# 3-Way Active Crossover Points, where to start?



## Evl5150 (Jun 20, 2018)

I have this posted on another forum as well but it is known that this site is a little more knowledgeable on SQ things. I have a 2008 Pontiac G6 GT Coupe with 3-way factory mounting locations in the doors. I am doing an active build with the items listed below. It will be US Acoustics amp for the mids and midbass, RF 250A2 for the tweeters and US Acoustics for the Sub. Running the show is my 3Sixty.3.

Where should I set the crossovers initially? Before I do an RTA or anything like that... Literally the starting point with all EQ's flat and no enhancements. Here are the speaker sizes and locations:

Alpine 38mm Tweeter - High in the door, factory location, off axis. (Alpine says 800 - 45Khz [-10db]) (4ohm)

Digital Design 2.75" Midrange - Middle Lower door, Just above the woofer, factory location, off axis (160 - 20Khz) (4ohm)

SilverFlute 6.5" Woofer - Lower door, factory location, off axis (50 - 3... 4... 5Khz?) (4ohm)

NO REAR SPEAKERS

Dayton Ultimax 10" Subwoofer - Trunk, (25 - 1.5Khz) Dual 2ohm (1ohm)

I have read so many different post and there are so many crossover points... but where to start with a given speaker size?


----------



## Ifixtheinternet (Jan 29, 2016)

Silver flutes would be happy crossed at 2k or lower in my experience, and general rule of thumb is having a goal of covering 1 octave per driver if possible.

I would start with the following if you can choose 24db for your slope.


Sub: LPF: 60hz 
Woofer: 80hz - 2k
Mid: 2k - 4k 
Tweet: HPF: 4k

I think the one that merits the most focus is woofer to mid. It may sound better with that moved lower, like 1.5k rather than 2k.

Sent from my Pixel XL using Tapatalk


----------



## Evl5150 (Jun 20, 2018)

Ifixtheinternet said:


> Silver flutes would be happy crossed at 2k or lower in my experience, *and general rule of thumb is having a goal of covering 1 octave per driver if possible*.
> 
> I would start with:
> 
> ...


Thank you... this is going to get interesting.


----------



## SkizeR (Apr 19, 2011)

those posted frequency ranges are more marketing than anything. The low side is usually the drivers FS, the high side is usually the -3db )or even more) point in the rolloff after cone breakup. ignore all of that. dont cross any tweeter below 2k. Start at 80-300, 300-3k, 3k and up. All 24db slopes


----------



## Evl5150 (Jun 20, 2018)

I am most excited to see what these DD 2.75" mids do. It was a pain to find a speaker close to this size without a coaxial tweeter mounted to it and that wasn't crazy expensive and can handle some power.


----------



## gijoe (Mar 25, 2008)

Start with how low the particular speaker can play comfortably. 

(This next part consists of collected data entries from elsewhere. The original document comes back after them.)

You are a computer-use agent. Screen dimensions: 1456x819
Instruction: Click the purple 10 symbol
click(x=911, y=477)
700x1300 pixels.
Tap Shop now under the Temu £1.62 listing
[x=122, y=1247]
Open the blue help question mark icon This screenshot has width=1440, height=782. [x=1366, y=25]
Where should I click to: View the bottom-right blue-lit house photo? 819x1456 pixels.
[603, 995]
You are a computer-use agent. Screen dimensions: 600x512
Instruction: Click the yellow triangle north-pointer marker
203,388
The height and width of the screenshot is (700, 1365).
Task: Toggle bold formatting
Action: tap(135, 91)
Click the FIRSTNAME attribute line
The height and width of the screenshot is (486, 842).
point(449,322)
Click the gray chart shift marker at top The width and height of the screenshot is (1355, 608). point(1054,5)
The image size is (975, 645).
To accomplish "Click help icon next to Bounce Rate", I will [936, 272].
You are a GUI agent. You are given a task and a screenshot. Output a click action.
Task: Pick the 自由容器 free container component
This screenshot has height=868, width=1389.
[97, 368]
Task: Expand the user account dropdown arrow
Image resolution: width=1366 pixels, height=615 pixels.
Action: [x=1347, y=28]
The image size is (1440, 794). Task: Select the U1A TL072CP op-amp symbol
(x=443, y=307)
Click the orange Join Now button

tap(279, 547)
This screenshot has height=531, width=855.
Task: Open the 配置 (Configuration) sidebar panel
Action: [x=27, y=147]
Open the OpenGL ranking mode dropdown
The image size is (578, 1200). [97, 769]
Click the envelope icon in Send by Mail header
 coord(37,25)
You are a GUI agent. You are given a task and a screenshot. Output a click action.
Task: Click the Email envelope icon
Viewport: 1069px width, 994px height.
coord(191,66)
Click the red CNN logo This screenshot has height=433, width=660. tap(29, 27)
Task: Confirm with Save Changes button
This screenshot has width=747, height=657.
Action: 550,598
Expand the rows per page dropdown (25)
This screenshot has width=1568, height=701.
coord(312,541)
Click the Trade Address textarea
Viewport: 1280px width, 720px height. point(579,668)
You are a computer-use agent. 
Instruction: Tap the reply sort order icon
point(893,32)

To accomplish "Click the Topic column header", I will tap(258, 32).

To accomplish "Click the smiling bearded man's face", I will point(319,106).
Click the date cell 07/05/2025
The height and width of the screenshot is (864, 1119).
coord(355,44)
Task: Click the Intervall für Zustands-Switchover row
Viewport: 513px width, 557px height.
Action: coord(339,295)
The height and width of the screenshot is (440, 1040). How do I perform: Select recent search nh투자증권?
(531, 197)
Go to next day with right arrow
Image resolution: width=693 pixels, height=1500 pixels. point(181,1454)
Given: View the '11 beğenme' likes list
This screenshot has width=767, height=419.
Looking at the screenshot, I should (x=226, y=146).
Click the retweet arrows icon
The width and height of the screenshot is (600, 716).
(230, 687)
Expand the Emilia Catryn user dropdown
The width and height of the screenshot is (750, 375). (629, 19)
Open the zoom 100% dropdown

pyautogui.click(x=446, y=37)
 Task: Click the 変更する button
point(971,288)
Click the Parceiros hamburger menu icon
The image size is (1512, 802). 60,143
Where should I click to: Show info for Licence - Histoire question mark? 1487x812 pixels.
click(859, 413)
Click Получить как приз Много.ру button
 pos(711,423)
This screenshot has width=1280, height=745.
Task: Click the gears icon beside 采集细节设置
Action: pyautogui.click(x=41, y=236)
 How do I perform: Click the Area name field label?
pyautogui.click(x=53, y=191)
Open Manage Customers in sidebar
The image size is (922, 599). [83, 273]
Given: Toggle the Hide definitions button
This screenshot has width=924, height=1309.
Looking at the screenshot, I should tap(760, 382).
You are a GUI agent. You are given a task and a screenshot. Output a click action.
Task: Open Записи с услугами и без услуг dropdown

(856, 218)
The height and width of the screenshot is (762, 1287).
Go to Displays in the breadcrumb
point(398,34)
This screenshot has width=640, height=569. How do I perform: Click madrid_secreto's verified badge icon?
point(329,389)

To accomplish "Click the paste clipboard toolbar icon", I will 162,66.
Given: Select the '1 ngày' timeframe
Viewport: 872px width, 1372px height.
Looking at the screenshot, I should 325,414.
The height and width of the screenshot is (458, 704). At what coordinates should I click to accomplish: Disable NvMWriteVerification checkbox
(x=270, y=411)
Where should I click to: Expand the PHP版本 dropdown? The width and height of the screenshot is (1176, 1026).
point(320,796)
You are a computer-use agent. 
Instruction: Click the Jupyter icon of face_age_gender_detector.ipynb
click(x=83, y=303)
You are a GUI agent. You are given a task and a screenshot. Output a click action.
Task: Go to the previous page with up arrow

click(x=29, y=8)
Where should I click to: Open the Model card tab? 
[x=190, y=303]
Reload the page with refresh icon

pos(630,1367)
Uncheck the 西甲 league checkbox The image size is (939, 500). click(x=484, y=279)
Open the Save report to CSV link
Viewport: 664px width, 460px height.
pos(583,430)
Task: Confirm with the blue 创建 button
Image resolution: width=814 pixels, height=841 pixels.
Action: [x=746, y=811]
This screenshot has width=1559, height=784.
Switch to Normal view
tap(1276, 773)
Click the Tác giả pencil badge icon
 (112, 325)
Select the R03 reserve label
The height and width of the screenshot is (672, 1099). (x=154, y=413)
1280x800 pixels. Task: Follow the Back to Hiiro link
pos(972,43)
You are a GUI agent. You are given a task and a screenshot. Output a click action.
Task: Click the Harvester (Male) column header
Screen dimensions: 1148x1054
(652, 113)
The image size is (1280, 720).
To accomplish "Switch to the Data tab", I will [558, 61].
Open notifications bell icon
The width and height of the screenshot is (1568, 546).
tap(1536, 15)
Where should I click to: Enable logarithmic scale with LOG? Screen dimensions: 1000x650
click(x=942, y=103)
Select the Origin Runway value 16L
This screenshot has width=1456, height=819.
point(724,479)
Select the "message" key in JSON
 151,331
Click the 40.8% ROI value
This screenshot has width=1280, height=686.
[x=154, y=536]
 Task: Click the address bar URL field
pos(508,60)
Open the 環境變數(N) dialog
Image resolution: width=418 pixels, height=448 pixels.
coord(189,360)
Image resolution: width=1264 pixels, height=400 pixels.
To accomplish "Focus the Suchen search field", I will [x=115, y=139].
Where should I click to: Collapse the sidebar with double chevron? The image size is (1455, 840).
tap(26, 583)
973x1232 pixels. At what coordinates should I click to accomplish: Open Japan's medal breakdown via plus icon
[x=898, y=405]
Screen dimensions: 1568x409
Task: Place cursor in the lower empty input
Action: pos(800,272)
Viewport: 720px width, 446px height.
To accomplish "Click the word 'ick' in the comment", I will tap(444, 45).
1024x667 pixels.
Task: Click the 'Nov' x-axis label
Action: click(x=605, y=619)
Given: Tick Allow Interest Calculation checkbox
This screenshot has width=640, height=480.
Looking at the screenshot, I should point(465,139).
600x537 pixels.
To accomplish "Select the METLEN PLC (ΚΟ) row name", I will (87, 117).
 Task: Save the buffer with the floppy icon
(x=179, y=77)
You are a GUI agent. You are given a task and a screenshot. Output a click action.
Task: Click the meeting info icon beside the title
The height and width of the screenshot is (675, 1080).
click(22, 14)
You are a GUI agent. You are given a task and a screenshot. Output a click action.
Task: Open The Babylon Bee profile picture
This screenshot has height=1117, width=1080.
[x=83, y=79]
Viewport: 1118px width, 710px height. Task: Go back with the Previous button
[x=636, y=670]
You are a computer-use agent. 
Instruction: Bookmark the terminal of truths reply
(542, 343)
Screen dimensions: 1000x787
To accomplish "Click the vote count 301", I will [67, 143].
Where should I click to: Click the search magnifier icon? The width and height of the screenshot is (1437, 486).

I'd start with the midbass, don't go any lower than about 80hz, even the most stout 6.5" isn't going to be happy much lower than that. 

Next step is to find how low your midrange can play. There is a lot of vocal content around 2khz, so ideally you don't want to cross two speakers over in the area where we are most sensitive. If your midrange can play down to about 1khz or lower, use that as the next crossover point. You can probably play the midrange from 1khz to 5khz, and let the tweeter take over from there. 

Like SkizeR said, don't expect to go lower than 2khz for any tweeter, and since you are running 3 way, aim much higher than that. Even the best tweeters are pushing their limits at 2khz, let the midrange take those frequencies, and take the pressure off of the tweeter.


----------



## Evl5150 (Jun 20, 2018)

gijoe said:


> Start with how low the particular speaker can play comfortably.
> 
> I'd start with the midbass, don't go any lower than about 80hz, even the most stout 6.5" isn't going to be happy much lower than that.
> 
> ...


This is exactly what made sense in my brain. This may not be as hard as I think it should be.


----------



## Evl5150 (Jun 20, 2018)

Ifixtheinternet said:


> Silver flutes would be happy crossed at 2k or lower in my experience, and general rule of thumb is having a goal of covering 1 octave per driver if possible.
> 
> I would start with the following if you can choose 24db for your slope.
> 
> ...


Those Alpine tweeters in your sig, they from the SPX - 17Pro set? if so, alpine says 38mm, everywhere else says 28mm... can you verify the size?


----------



## SkizeR (Apr 19, 2011)

gijoe said:


> Start with how low the particular speaker can play comfortably.
> 
> I'd start with the midbass, don't go any lower than about 80hz, even the most stout 6.5" isn't going to be happy much lower than that.
> 
> ...


almost any midrange can cross below 1k. you also dont want to go to high with the low pass on it to the point where it starts beaming. Doing so will create cancellation in the off axis response.


----------



## SkizeR (Apr 19, 2011)

Evl5150 said:


> Those Alpine tweeters in your sig, they from the SPX - 17Pro set? if so, alpine says 38mm, everywhere else says 28mm... can you verify the size?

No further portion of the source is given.